* EXERCISE:
Can you lay out the data below as a Markdown table with the columns "Row" and "Line," giving each line its own numbered row, skipping blank lines and leaving out the pictures?
══ DATASET ══
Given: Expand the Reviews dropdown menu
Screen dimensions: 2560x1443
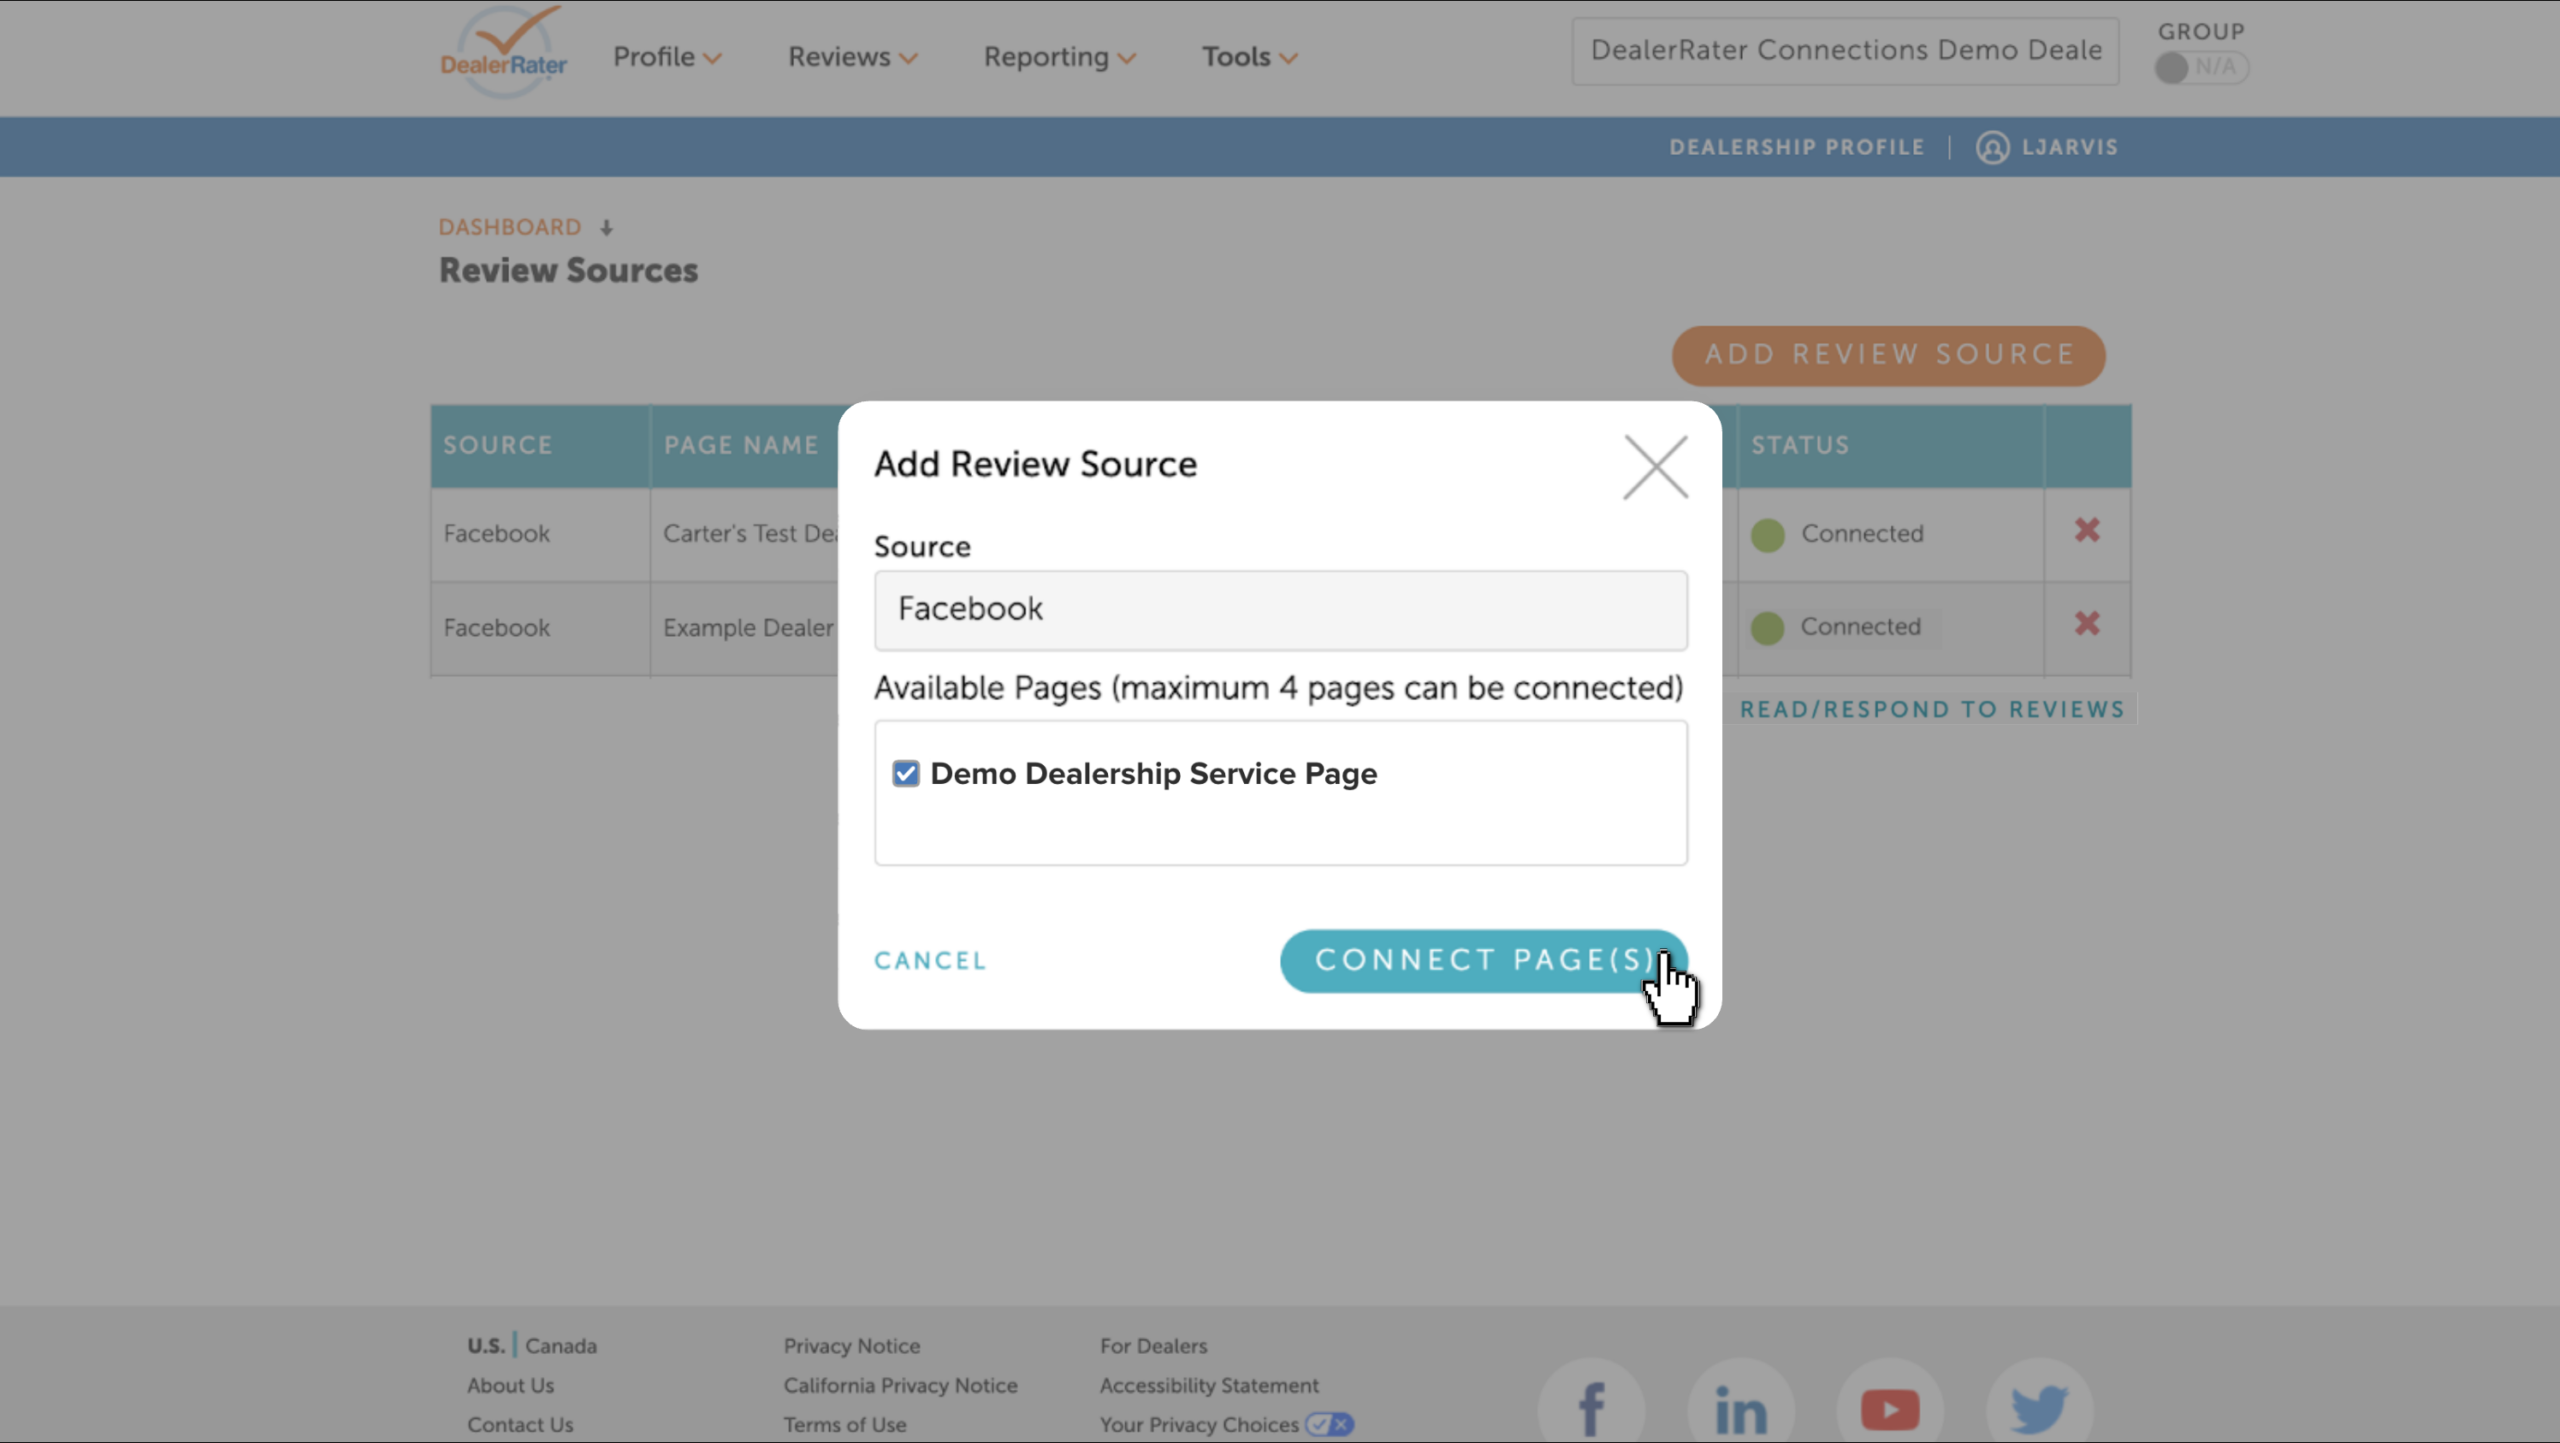Looking at the screenshot, I should point(852,57).
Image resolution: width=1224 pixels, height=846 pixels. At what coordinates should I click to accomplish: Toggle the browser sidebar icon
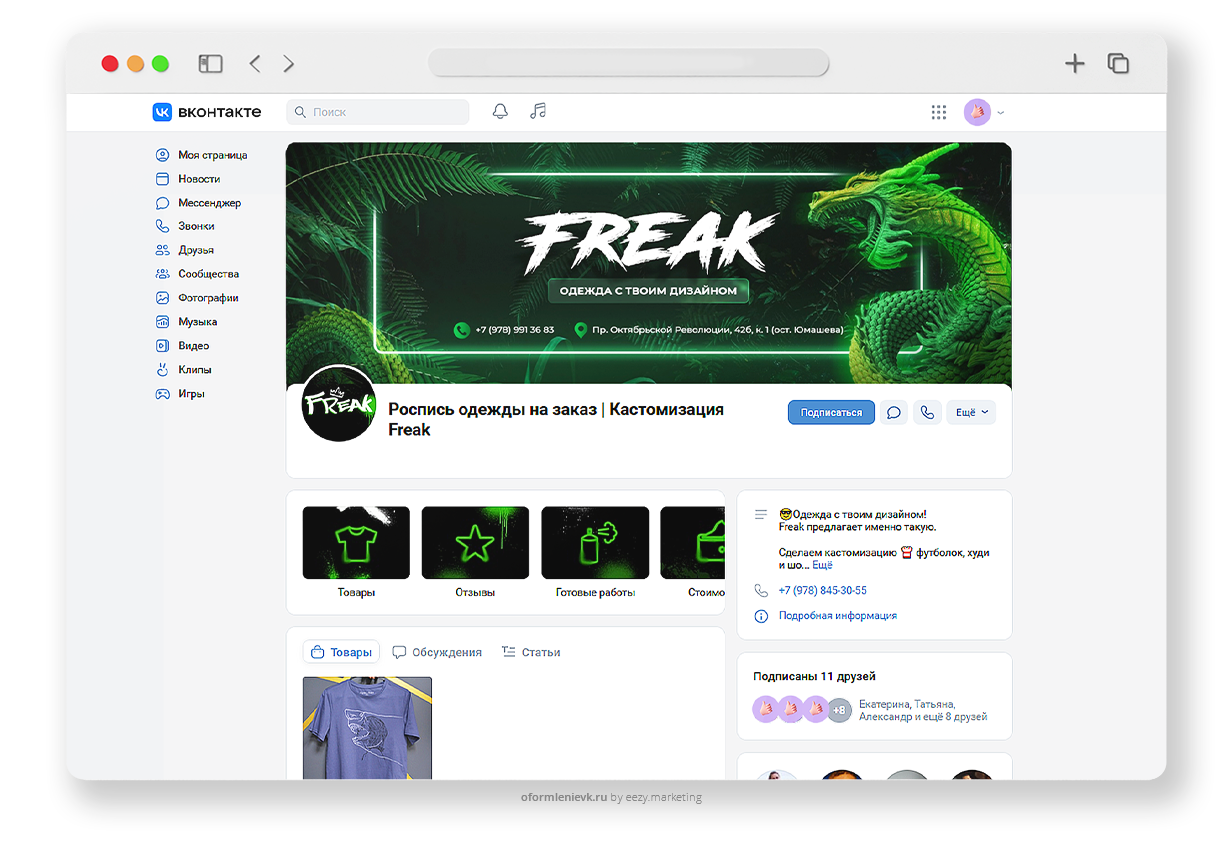(x=210, y=64)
═══
* EXPECTED ANSWER:
| Row | Line |
|---|---|
| 1 | Given: Expand the Reviews dropdown menu |
| 2 | Screen dimensions: 2560x1443 |
| 3 | Looking at the screenshot, I should point(852,57). |
| 4 | Image resolution: width=1224 pixels, height=846 pixels. At what coordinates should I click to accomplish: Toggle the browser sidebar icon |
| 5 | (x=210, y=64) |